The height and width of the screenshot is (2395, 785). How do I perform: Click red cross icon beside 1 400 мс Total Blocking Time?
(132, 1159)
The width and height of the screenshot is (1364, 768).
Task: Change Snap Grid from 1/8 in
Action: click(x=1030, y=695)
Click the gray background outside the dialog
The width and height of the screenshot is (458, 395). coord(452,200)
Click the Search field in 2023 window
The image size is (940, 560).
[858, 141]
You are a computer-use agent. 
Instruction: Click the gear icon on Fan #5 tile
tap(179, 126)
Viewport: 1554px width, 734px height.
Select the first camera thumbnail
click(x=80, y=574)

+++

▶ [ACTIVITY]: Please return all of the entries shown above, exactly as they stand.

▶ [RESULT BELOW]:
The height and width of the screenshot is (2395, 785). How do I perform: Click red cross icon beside 1 400 мс Total Blocking Time?
(132, 1159)
The width and height of the screenshot is (1364, 768).
Task: Change Snap Grid from 1/8 in
Action: click(x=1030, y=695)
Click the gray background outside the dialog
The width and height of the screenshot is (458, 395). coord(452,200)
Click the Search field in 2023 window
The image size is (940, 560).
[858, 141]
You are a computer-use agent. 
Instruction: Click the gear icon on Fan #5 tile
tap(179, 126)
Viewport: 1554px width, 734px height.
Select the first camera thumbnail
click(x=80, y=574)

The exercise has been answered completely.